Assembling a longer-term annuity from child support via frozen embryos
“Anti-Abortion Groups Join Battles Over Frozen Embryos” (nytimes, January 19, 2016) has an interesting financial planning angle that the newspaper didn’t explore.
A properly planned career of collecting child support pays better than going to college and working at the median college graduate wage (see Real World Divorce, e.g., the California, Massachusetts, Utah, or Wisconsin chapters). It can provide earnings over a long period of time, e.g., if a plaintiff has the first child at age 18 and the last child at age 40, in Massachusetts the cash will flow until age 63. However, with human lifespan increasing, a plaintiff might want to assemble a portfolio of cashflow-positive children that will pay dividends beyond age 63. Enter the New York Times to show how it can be done!
What if embryos are frozen when a plaintiff is age 30? They can be incubated either by the plaintiff (if female) or via a surrogate at any later date, e.g., when the plaintiff is 60 years old, thus providing a stream of tax-free cash through age 78, 81, or 83 depending on the state. What if the defendant parent has died in the intervening years? Many states allow for a plaintiff to collect child support from the estate of a dead parent.
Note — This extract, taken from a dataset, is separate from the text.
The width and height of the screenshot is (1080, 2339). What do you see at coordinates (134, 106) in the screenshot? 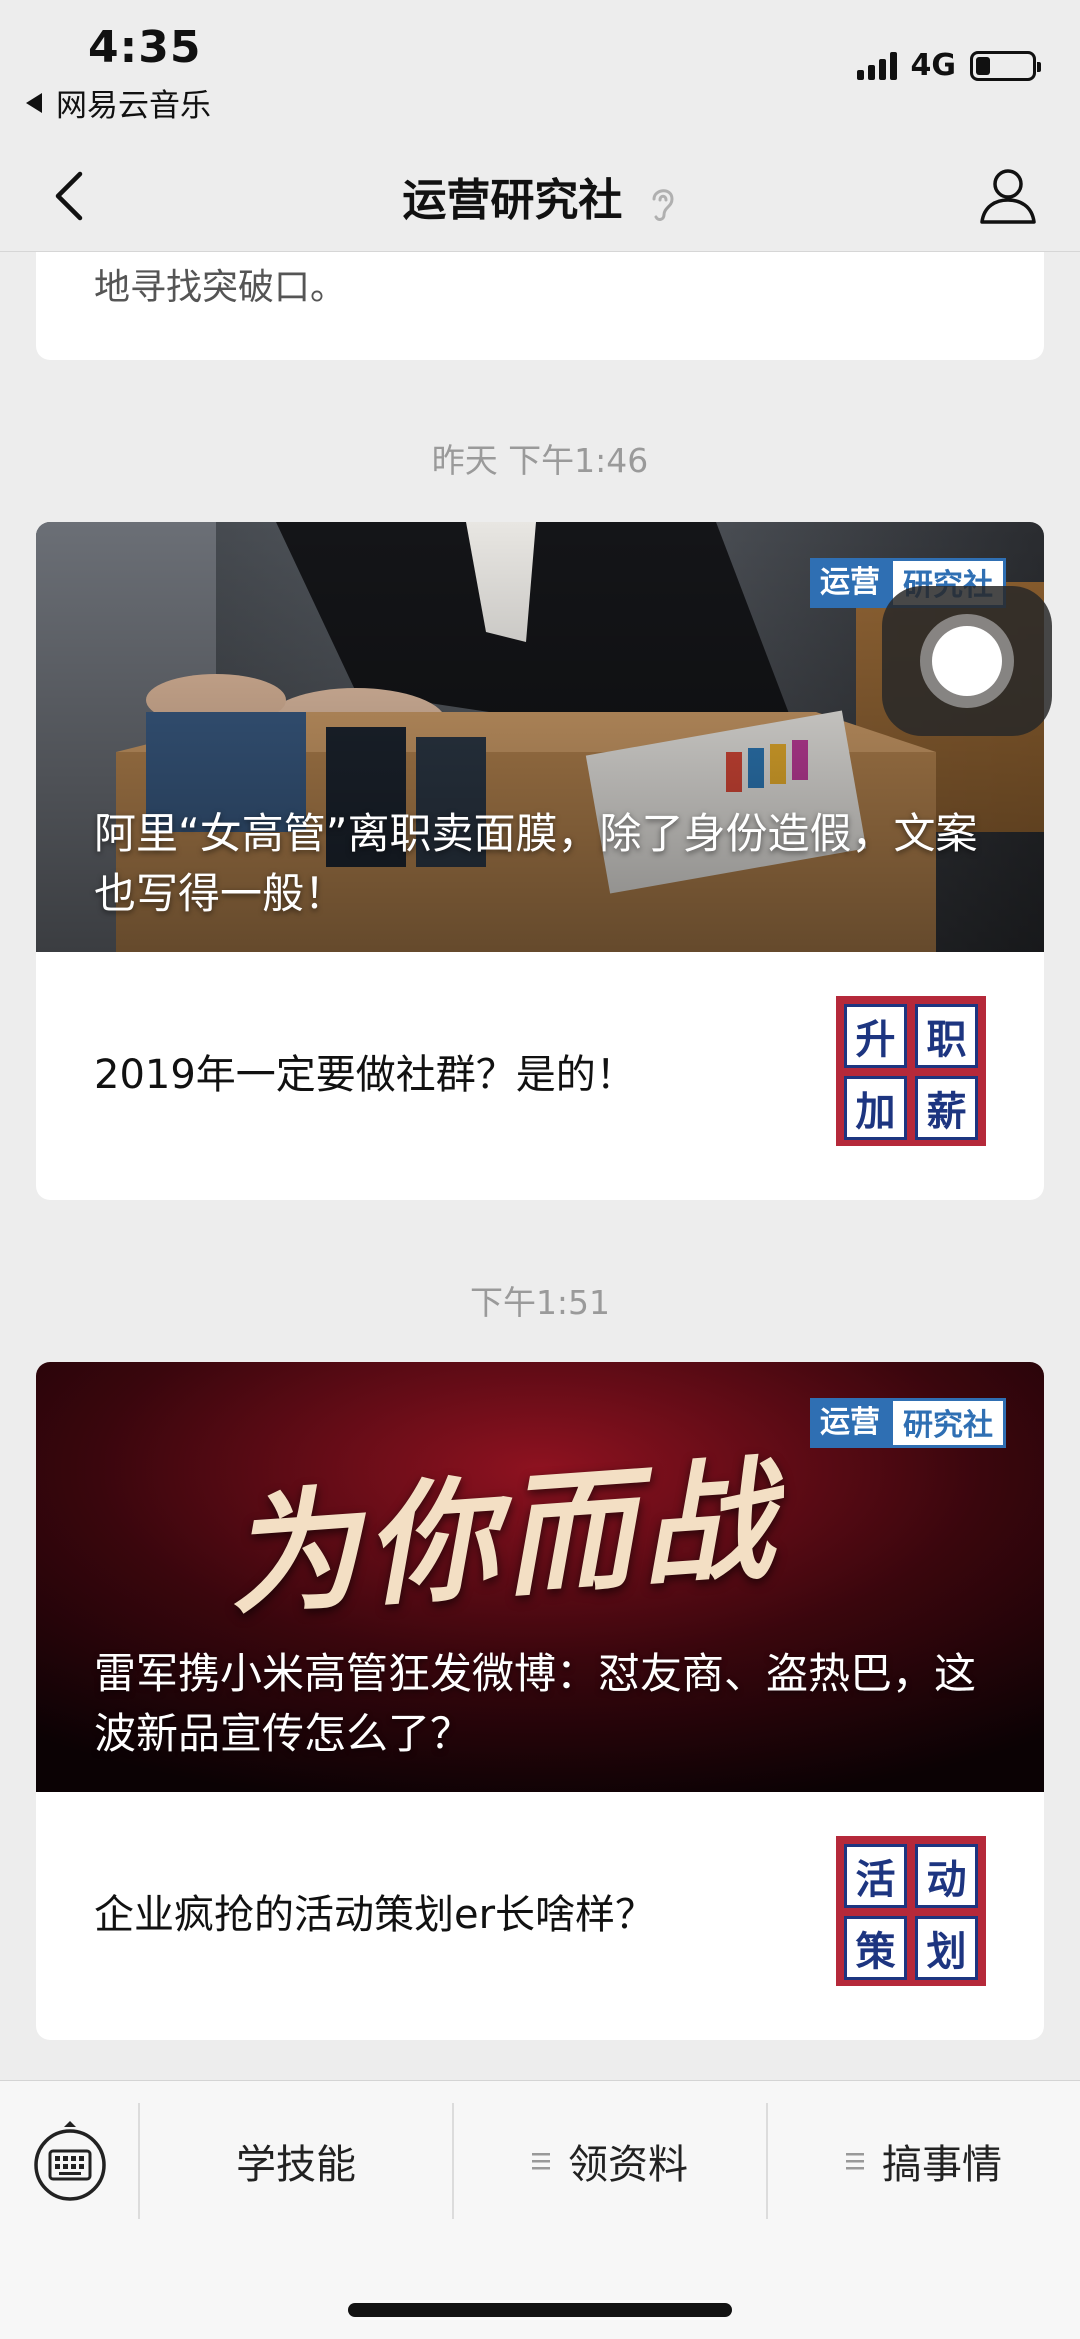
I see `back-app-label: 网易云音乐` at bounding box center [134, 106].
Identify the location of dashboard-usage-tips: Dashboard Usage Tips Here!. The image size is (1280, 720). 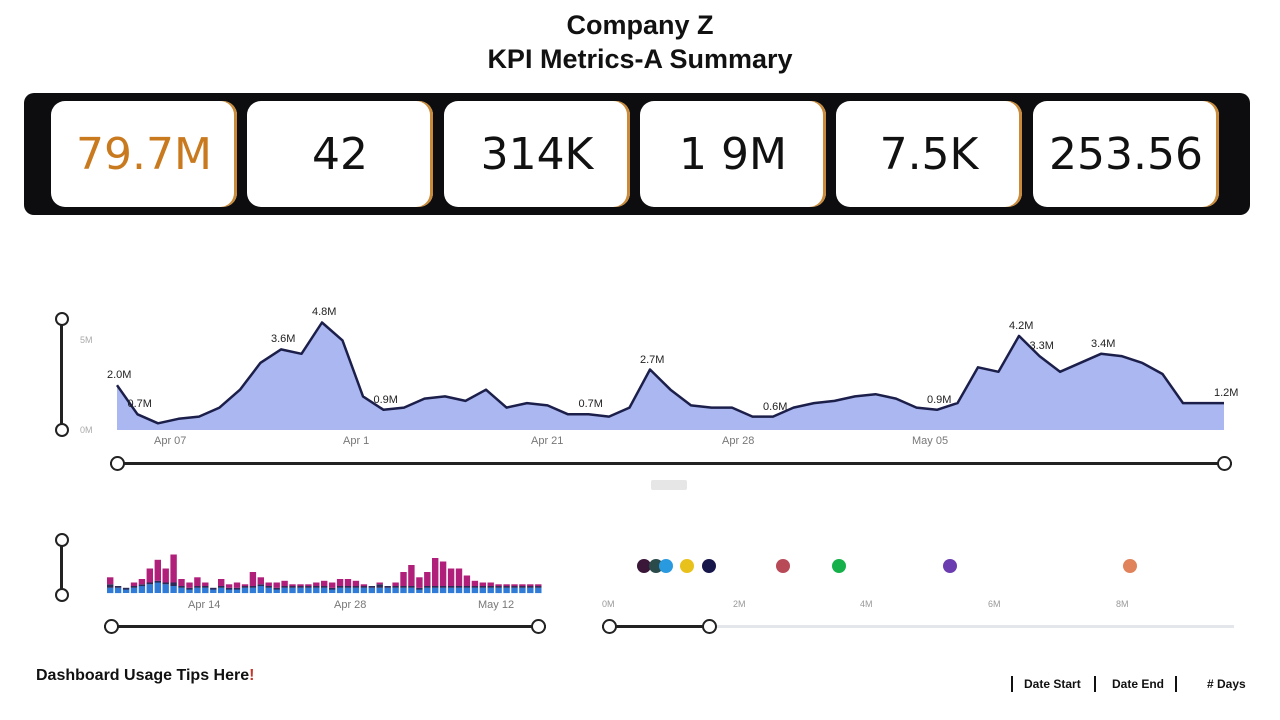
(145, 676).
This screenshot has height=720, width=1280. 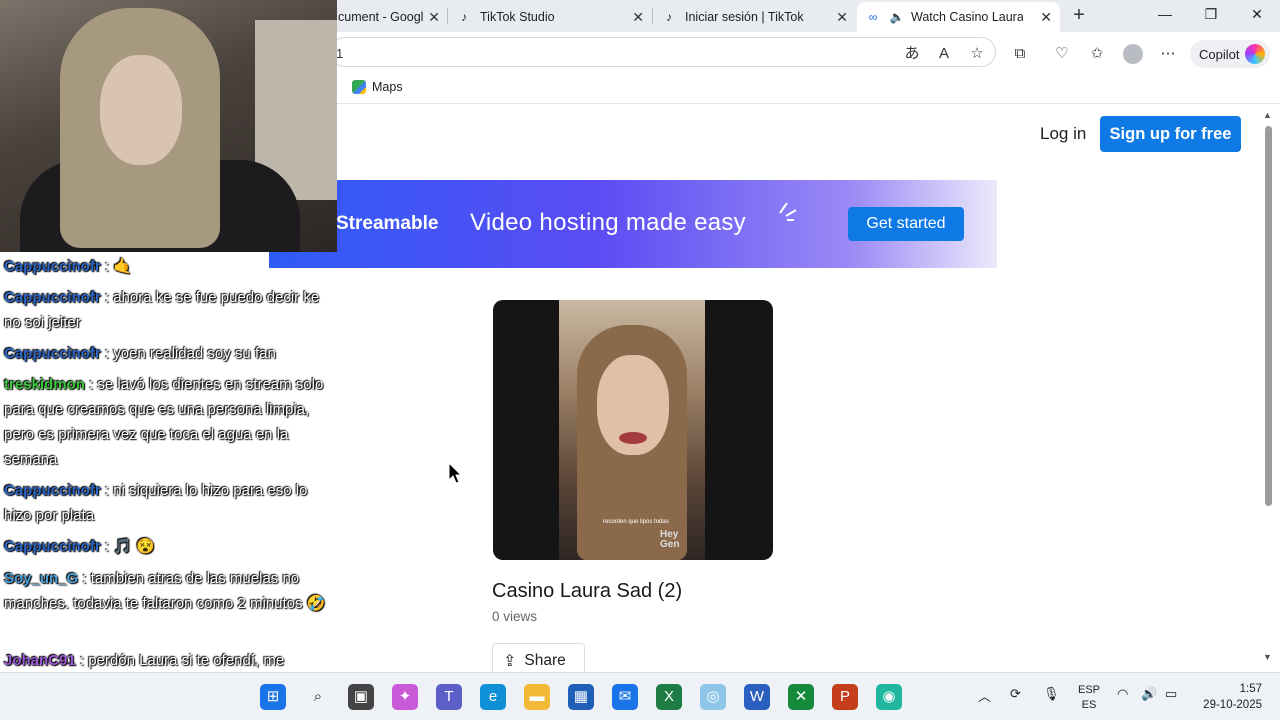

An advantage of this approach is that, due to the spread in birth years, the amounts of the payments can be roughly double than if children from the same defendant had been born in the same year (e.g., see New York or Wisconsin where the formula is very simple; one child pays 17% of a defendant’s pre-tax income while three children yield only 29% of the defendant’s pre-tax income (remember that the money is tax-free to the defendant, though, so this corresponds to roughly half of the defendant’s after-tax income)). A disadvantage is that the future cashflow needs to be discounted. Given a sufficiently high discount rate it might make more sense to incubate the embryo to term today and invest the child support proceeds in a Vanguard index fund.